Evidently, it takes one to know one. Lance Armstrong makes a cryptic, one-word doping accusation when Fabian Cancellara won gold in the Rio time trial.
Bradley Wiggins becomes the UK’s most decorated Olympian after winning gold in the men’s team pursuit.
The Guardian looks at the impact not making their nation’s Olympic teams has on women cyclists, and what comes next for them.
Damien Newton talks with Bike SGV’s Wes Reutimann.
Membership in the new WeHo Pedal bikeshare costs just $69 for the first year.
A two week ride to put an end to human trafficking will end in Newport Beach on September 25th.
The co-founder and CEO of the Lyft car-sharing service once biked 350 miles from LA to Mono Lake, and helped raised funds for a campus bike line as a student at UC Santa Barbara.
The Department of DIY strikes in San Francisco, as a group called the San Francisco Transformation Agency is taking bike safety into their own orange cone-bearing hands.
A Colorado woman wants a new mayor who won’t pander to bike riders by allowing them to rudely ride in the middle of the traffic lane, while a bike-riding Colorado lawyer offers advice on how to deal with police and angry drivers. Such as the letter writer, probably.
A new Nebraska law gives bike riders the same crosswalk right-of-way enjoyed by pedestrians, as well as repealing the outdated mandatory side path rule.
Evidently, cycling is an obscure sport, at least as far as a Boston writer is concerned as he ranks the greatest sports movies. American Flyers over Breaking Away? Seriously?

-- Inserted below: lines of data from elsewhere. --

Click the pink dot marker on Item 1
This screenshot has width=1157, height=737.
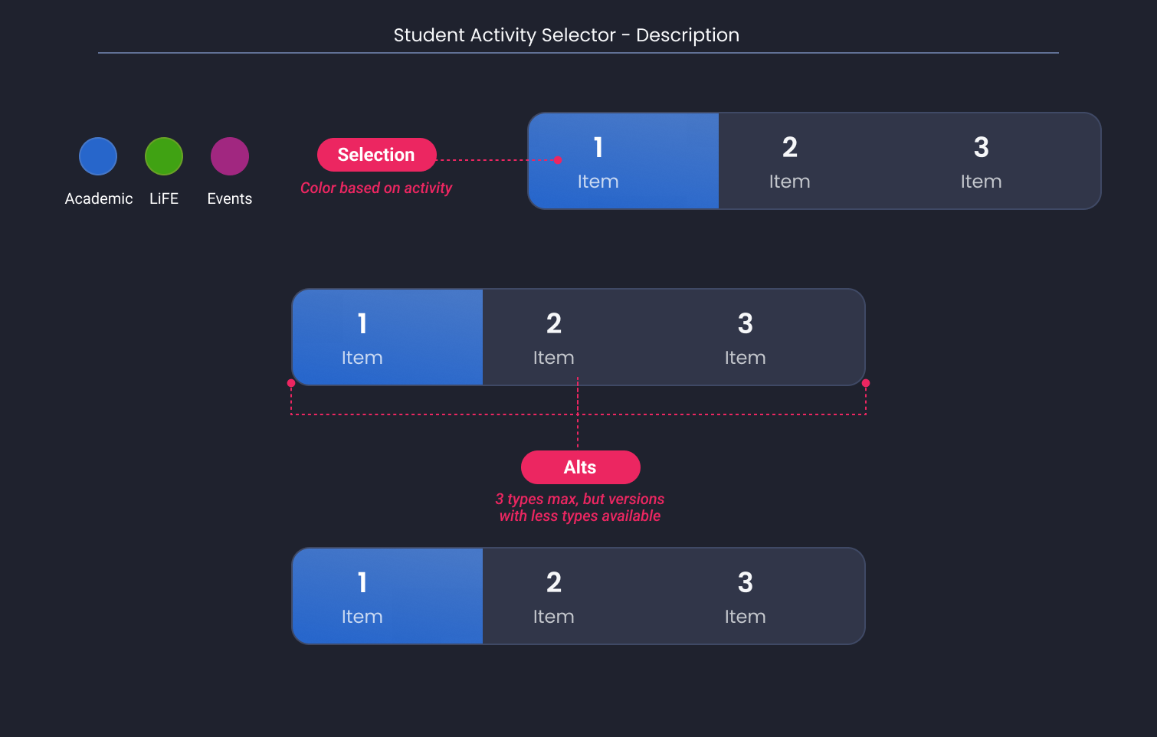click(x=559, y=162)
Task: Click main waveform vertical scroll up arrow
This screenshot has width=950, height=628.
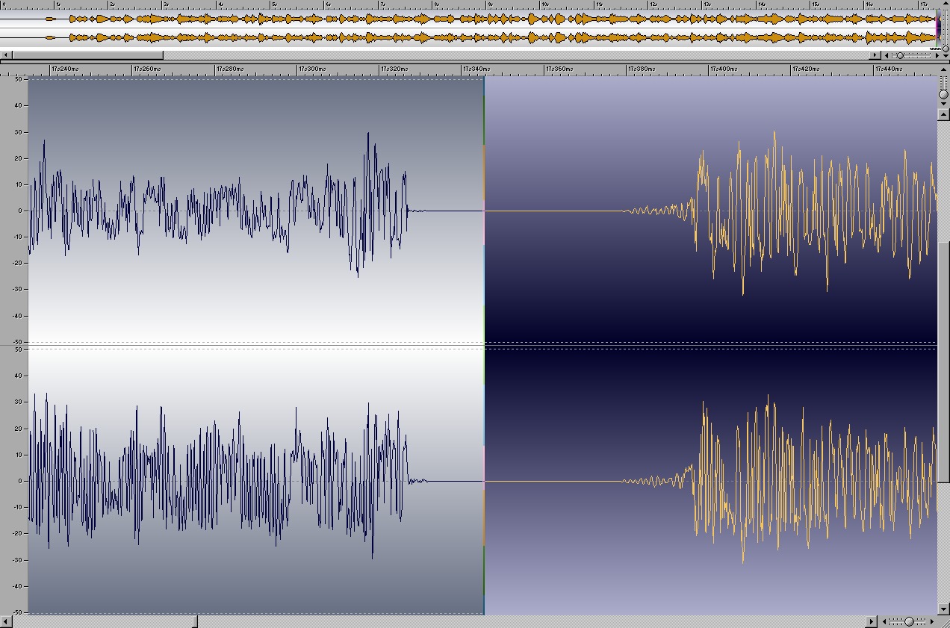Action: [943, 114]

A writer for the Boston Globe calls for cycle tracks in the city.
DC is installing pocket lanes to help bike riders navigate through intersections to avoid right hooks.
Tragic story from South Carolina, as a 77-year old bike rider died after riding into a ravine; he left a voice mail for his wife saying he’d crashed into a creek bed and needed help, and hung his shirt on a tree branch to signal rescuers, but wasn’t found until it was too late.
A Louisiana cyclist made it about a mile onto the 26-mile Lake Pontchartrain Causeway, which prohibits bicyclists. I threatened to try riding it myself more than once when I live down there, since it would cut the ride to New Orleans down to a few scenic hours.
The Florida cop who accidently shot and killed a 77-year old woman left his previous job after siccing his police dog on a bike rider.
Florida cyclists wisely object to plans to place buffered bike lanes on a six lane divided highway with a 55 mph speed limit.
Bike Radar asks if you’re a cycling snob.
An off-duty British cop goes beyond the call of duty by stopping a thief and recovering the bike he stole, then using his own car to track down the vacationing Dutch couple it belonged to.
After a Brit bike rider was knocked cold by a hit-and-run driver, paramedics leave him on the side of the road, despite a neck injury and a broken shoulder, telling him to find his own way home.
A BBC TV reporter discusses his long road to recovery after a near-fatal bicycling collision; when he woke from a two-week coma, he thought he was an American race car driver in 1952.
Spend your next bike vacation pedaling through the real Palestine from Tel Aviv through Jericho and Bethlehem to Jerusalem.
And you’ll need to ride a bike for 50 minutes to work off the calories from the new frozen deep-fried Twinkies.
Which seems like as good an excuse as any.